Shardlake's back and better than ever . . . The plot and pacing make this the best Shardlake yet . . . it is a vision of how individuals find the moral courage to fight injustice which links the Shardlake novels to Sansom's other fictions, Winter in Madrid and Dominion. Lamentation, like its predecessors, is a triumph both as detective fiction and as a novel . . . Sansom's deep feeling for the psychology of religious faith and for the defenceless, makes him, in my view superior to Hilary Mantel. (Independent on Sunday)

Lamentation starts with the burning of heretics, and the smell of fear and dissent infuses the whole novel . . . Sansom is highly skilled at weaving together the threads of his plot with the real and riveting history . . . Lamentation is a wonderful, engaging read. The atmosphere of fear and suspicion is brilliantly rendered. Shardlake is always convincing, and he is endearingly battle-scarred and weary from his earlier adventures. The real characters are well drawn, especially Catherine Parr and the young Elizabeth, who makes a striking cameo appearance. Sansom cleverly keeps the king just off stage for most of the novel. We can sense him lurking in the shadows - a monstrously obese and malevolent presence. As the plot draws to a clever and satisfying conclusion, Sansom gives us a clue about where the king's death will take Shardlake; and it is a spine-tingling prospect. (The Times)
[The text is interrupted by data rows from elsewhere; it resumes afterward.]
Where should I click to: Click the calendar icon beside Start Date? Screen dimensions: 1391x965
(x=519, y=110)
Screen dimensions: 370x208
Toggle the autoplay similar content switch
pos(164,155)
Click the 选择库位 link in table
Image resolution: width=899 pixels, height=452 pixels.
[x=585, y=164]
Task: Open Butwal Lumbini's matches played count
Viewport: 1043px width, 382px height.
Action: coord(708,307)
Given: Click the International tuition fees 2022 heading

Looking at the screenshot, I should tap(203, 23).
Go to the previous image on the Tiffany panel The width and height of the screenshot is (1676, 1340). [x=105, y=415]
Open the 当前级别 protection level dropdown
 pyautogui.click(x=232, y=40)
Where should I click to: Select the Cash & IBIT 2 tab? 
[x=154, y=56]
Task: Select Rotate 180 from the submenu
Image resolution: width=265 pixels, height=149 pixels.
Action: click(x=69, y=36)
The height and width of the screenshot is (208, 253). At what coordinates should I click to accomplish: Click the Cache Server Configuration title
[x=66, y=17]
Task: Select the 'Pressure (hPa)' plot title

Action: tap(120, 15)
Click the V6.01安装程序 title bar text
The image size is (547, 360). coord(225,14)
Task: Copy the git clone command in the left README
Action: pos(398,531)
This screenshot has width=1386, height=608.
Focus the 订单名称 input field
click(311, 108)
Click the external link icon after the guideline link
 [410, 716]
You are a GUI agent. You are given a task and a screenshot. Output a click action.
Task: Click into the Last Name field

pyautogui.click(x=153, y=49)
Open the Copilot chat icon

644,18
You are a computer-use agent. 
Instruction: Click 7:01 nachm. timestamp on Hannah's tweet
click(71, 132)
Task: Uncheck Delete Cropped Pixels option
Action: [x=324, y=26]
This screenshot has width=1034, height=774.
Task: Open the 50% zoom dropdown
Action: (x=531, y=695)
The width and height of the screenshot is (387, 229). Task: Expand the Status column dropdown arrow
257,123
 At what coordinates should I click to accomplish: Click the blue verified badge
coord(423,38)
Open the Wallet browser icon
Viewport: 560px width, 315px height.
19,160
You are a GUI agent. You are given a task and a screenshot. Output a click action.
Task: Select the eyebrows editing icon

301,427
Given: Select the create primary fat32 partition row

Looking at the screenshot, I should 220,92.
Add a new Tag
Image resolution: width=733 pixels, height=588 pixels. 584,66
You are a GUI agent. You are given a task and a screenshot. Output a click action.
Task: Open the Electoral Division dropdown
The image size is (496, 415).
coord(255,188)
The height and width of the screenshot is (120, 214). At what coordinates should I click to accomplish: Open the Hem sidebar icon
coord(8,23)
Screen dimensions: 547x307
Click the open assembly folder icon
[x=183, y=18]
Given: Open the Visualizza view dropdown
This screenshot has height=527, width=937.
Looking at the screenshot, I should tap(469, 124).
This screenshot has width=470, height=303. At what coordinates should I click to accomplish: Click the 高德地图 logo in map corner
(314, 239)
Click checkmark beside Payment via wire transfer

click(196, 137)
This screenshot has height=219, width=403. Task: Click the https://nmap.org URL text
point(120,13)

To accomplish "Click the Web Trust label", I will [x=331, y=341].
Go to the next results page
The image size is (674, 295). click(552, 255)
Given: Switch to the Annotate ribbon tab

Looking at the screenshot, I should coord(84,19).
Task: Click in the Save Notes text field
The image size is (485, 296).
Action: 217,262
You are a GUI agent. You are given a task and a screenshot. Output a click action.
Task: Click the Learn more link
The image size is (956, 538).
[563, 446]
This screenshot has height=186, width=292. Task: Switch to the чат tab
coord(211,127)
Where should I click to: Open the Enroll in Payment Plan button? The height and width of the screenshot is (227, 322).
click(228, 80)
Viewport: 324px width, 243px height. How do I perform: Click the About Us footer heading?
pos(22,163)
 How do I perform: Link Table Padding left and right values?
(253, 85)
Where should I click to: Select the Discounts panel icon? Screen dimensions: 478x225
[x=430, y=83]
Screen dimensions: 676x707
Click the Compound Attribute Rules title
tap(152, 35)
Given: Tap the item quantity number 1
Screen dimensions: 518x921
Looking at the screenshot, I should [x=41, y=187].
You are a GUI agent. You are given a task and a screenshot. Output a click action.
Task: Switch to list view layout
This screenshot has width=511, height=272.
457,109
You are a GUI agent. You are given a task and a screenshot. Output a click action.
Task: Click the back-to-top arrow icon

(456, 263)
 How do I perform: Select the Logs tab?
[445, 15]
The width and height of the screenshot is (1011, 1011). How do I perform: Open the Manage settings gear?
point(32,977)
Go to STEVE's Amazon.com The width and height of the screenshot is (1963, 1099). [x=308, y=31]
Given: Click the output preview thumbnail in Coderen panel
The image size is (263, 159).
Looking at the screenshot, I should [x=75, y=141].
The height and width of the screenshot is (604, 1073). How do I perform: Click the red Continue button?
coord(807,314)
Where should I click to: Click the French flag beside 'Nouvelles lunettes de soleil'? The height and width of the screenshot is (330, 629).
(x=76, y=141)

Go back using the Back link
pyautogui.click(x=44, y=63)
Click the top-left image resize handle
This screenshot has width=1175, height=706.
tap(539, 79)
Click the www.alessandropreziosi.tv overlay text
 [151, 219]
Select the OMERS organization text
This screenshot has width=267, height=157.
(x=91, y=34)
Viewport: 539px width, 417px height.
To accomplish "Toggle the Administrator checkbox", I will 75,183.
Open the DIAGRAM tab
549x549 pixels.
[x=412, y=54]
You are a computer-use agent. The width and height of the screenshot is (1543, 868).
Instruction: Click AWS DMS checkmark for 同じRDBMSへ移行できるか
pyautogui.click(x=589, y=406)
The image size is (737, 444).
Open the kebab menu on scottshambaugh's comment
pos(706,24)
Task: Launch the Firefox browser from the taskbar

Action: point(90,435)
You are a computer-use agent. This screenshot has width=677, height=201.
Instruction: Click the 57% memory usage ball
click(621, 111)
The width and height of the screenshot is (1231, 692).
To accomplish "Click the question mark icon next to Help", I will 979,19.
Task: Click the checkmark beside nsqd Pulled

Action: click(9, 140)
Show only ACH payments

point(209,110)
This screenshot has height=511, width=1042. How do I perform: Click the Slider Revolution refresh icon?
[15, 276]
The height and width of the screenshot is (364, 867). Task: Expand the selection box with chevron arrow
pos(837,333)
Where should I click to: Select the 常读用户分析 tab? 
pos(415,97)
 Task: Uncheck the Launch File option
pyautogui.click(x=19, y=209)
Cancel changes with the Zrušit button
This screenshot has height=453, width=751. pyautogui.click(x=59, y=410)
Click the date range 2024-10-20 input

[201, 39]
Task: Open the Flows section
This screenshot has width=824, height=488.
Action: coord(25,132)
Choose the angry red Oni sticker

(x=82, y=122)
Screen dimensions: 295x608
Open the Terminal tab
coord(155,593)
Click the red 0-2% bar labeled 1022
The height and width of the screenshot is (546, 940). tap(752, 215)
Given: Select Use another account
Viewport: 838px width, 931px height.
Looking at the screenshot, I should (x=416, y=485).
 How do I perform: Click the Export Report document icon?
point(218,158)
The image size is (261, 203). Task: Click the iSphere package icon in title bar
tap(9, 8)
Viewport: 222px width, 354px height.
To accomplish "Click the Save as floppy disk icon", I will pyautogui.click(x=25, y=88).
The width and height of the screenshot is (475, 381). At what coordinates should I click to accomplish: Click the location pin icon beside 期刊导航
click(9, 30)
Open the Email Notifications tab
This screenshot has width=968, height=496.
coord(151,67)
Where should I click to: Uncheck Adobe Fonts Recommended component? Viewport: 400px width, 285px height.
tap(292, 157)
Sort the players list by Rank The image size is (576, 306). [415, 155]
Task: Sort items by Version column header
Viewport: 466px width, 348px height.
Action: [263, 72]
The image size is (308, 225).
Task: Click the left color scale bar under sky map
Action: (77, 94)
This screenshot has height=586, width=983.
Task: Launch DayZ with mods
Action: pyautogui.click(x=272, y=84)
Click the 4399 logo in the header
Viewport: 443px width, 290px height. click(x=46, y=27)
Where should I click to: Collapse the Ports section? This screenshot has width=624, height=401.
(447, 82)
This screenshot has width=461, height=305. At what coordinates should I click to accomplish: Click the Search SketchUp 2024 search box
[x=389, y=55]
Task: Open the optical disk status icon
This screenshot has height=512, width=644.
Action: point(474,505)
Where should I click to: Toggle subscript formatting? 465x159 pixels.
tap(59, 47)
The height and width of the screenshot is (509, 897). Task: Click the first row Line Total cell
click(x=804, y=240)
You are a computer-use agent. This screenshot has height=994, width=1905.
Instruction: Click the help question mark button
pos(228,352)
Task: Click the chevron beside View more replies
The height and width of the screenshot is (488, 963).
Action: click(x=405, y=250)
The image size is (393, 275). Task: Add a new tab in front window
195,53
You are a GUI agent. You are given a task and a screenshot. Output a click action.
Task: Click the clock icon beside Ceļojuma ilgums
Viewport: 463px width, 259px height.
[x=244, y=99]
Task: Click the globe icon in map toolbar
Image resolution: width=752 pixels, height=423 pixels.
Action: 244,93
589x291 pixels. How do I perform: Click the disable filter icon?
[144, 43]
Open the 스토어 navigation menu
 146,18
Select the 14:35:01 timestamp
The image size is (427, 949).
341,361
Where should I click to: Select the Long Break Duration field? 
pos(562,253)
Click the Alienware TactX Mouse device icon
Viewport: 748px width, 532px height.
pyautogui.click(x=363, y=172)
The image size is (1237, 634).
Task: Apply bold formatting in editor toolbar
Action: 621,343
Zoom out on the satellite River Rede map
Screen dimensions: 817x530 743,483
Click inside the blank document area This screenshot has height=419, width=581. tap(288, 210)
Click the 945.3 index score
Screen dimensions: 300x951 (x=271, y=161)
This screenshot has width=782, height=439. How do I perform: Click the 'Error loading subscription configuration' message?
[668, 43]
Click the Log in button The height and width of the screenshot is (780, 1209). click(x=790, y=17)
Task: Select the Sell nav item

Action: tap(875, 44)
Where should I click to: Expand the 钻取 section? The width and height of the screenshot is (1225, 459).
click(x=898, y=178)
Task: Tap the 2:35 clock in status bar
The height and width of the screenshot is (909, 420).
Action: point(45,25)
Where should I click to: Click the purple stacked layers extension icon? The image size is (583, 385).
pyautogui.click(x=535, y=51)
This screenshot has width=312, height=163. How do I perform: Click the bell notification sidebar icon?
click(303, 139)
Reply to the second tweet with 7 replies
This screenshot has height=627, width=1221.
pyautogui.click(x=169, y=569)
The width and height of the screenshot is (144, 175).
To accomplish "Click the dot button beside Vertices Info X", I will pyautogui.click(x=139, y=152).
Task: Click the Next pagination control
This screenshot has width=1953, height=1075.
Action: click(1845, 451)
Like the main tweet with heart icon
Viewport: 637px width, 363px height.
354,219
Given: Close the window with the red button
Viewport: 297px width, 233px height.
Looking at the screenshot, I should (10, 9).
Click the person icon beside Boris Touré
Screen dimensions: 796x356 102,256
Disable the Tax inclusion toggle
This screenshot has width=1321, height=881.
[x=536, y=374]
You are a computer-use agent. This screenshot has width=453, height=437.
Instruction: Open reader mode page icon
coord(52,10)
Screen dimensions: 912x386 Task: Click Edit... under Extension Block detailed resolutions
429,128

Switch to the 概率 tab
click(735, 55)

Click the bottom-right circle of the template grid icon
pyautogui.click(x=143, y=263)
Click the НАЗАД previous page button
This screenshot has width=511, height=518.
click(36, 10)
As always, Sansom conjures the atmosphere, costumes and smells of Tudor London with vigour, from the gilded halls of Whitehall Palace to the dungeons of the Tower . . . once Shardlake finds himself in real jeopardy [the novel] quickly picks up pace, all the way to a shocking climax that promises to mark a new chapter for Shardlake, and for England. (Observer)

Sansom brilliantly conveys the uncertainty of the time when a frail young prince would ascend the throne with different factions fighting for regency . . . Sansom has the gift of plunging us into the different worlds of the period: the premises of a struggling young printer whose only asset is his press, a dangerous possession when this newfangled invention could implicate the printer in treason and heresy . . . There is a sadness about this novel which suggests that Shardlake's own world is breaking up - his great companion, Barak, who provides the physical strength the disabled lawyer lacks, gets into fearful straits - but it ends on a hopeful note for the many followers of this splendid series, which combines the imaginative insights of fiction with scholarly research. We see Shardlake carried safely downriver to join the budding court of the young Elizabeth, auguring well for his future. (Independent)

So engrossing is the tale that I didn't pause long enough to take a note. Even when judged by the high standards of the earlier Shardlake novels, this one stands out - not least because it successfully maintains suspense for over 600 pages . . . It is a mark of authorial self-discipline that Sansom wears his considerable historical research lightly, subordinating it to character and action. As in the earlier volumes, historical figures such as Richard Rich and the young William Cecil are successfully evoked without typecasting or self-indulgence disguised as empathy. There are also some memorable minor characters, such as the tragic and vexatious litigant, Isabel Slanning, who contribute to the sinuously-unfolding story in often unexpected ways. The orchestration of plot over 600 pages, and the final twist, is literary craft of a high order. Historical fiction - especially historical crime fiction - has often been regarded as a literary branchline, interesting and picturesque but not quite the real thing. This now is changing, and rightly, since the qualities required to evoke imagined historical worlds are precisely those involved in rendering the present. With the Shardlake series, and with this volume in particular, Sansom has surely established himself as one of the best novelists around. (Spectator)

This is a terrific book . . . It is a convincing account of a cruel and fascinating period and a very exciting read. (Literary Review)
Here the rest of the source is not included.